Ko Wen-je, the founder of the Taiwan People’s Party (TPP), which has become a third force in Taiwanese politics, was found guilty by the Taipei District Court where dozens of supporters had gathered ahead of the verdict.
Ko, 66, was charged in December 2024 with corruption relating to a property development when he was Taipei’s mayor.
He was also indicted for misusing donations for the TPP and a charity foundation, and breach of trust.
In addition to the combined 17-year sentence, Ko, who served two terms as Taipei mayor from 2014 to 2022 and made a failed tilt at the presidency in 2024, was banned from running for public office for six years, the court said.
Prosecutors had sought a combined jail term of 28 years and six months.
The property scandal concerned a redevelopment project that saw its floor area ratio substantially increased — done with the city government’s approval which allegedly benefited the developer.
Ko received more than NT$17 million ($532,000) in bribes and was involved in the embezzlement of more than NT$68 million of political donations made to the TPP and a company linked to the party.
He also misused around NT$8 million in donations for a social welfare foundation for his presidential campaign.
Ko stood down as chairman of the TPP in January 2025, several months after he was detained, and was replaced by Huang Kuo-chang, who previously described the charges against the party’s founder as “politically motivated.”
Ko was released on NT$70 million bail in September. He remains on bail while his lawyers appeal the decision.
“What we are seeing is not a trial in a country governed by the rule of law, but a judicial performance driven by political manipulation,” Ko told reporters, insisting he was innocent.
- ‘We will continue to support him’ -
“Regardless of the outcome, we will continue to support him and help him seek justice — that’s certain,” supporter Kenny Yang, a 52-year-old IT worker, told AFP outside the court.

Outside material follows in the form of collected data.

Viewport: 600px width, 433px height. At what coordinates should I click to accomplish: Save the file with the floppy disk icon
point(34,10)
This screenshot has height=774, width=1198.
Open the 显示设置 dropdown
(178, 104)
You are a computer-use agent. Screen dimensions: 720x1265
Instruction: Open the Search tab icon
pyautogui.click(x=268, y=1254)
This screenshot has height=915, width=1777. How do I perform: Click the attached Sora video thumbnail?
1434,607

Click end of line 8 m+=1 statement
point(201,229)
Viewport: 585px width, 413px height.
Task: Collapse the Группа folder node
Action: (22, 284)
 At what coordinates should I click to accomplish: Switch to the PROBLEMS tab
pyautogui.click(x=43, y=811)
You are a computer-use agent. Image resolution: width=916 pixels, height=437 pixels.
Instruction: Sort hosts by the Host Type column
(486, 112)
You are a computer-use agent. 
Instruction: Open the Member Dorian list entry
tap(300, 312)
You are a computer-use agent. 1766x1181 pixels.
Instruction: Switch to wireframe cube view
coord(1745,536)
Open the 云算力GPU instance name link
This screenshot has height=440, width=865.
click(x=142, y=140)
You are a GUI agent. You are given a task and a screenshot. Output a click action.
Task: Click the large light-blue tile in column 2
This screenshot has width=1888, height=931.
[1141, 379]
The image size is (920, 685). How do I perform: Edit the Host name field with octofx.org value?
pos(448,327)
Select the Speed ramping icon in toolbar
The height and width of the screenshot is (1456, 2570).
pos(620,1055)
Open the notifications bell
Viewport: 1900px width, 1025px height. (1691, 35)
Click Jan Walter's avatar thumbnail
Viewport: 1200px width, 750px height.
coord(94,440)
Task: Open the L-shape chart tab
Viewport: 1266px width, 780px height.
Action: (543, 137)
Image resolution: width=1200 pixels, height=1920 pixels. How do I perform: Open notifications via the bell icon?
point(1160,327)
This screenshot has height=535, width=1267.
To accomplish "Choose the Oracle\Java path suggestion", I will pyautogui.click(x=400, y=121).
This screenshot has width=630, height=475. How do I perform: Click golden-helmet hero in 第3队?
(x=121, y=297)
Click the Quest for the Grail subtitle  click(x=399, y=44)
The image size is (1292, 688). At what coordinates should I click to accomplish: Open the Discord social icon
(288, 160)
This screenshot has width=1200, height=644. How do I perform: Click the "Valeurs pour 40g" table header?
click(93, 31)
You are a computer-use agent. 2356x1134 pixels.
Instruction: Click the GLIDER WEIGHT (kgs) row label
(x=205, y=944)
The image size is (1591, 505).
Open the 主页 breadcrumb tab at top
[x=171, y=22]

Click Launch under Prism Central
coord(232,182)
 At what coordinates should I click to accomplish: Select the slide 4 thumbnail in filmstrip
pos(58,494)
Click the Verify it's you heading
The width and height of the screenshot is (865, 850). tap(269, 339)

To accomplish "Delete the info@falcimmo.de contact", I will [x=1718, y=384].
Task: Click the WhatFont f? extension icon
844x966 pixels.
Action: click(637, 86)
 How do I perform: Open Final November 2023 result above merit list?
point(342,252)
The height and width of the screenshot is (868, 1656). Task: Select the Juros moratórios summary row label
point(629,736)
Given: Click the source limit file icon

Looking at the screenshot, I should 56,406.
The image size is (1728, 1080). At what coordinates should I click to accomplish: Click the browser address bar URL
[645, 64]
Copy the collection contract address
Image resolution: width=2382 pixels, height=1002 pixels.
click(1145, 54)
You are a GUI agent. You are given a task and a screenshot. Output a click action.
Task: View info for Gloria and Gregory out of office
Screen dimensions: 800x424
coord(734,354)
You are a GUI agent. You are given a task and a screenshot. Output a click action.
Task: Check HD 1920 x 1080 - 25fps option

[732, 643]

Ko founded the TPP in 2019 as an alternative to the island’s two dominant political parties, the Kuomintang (KMT) and the Democratic Progressive Party (DPP).
The former surgeon lost the 2024 presidential race to the DPP’s Lai Ching-te, but still picked up about a quarter of the vote.
Ko’s party secured eight seats, enough to become kingmaker in the legislature where the KMT received one more seat than the DPP.
Instead, the TPP has voted in lockstep with the KMT, which advocates greater cooperation with China.
Both parties have stymied the government’s agenda and stalled Lai’s NT$1.25 trillion defense spending plan.
On Thursday, the KMT expressed its “profound regret” over the court’s decision, which it said “raises serious concerns over politicization of justice.”
After the ruling, the TPP and KMT were “more likely to pursue scorched-earth” tactics against the DPP’s defense bill, political analyst Wen-Ti Sung told AFP.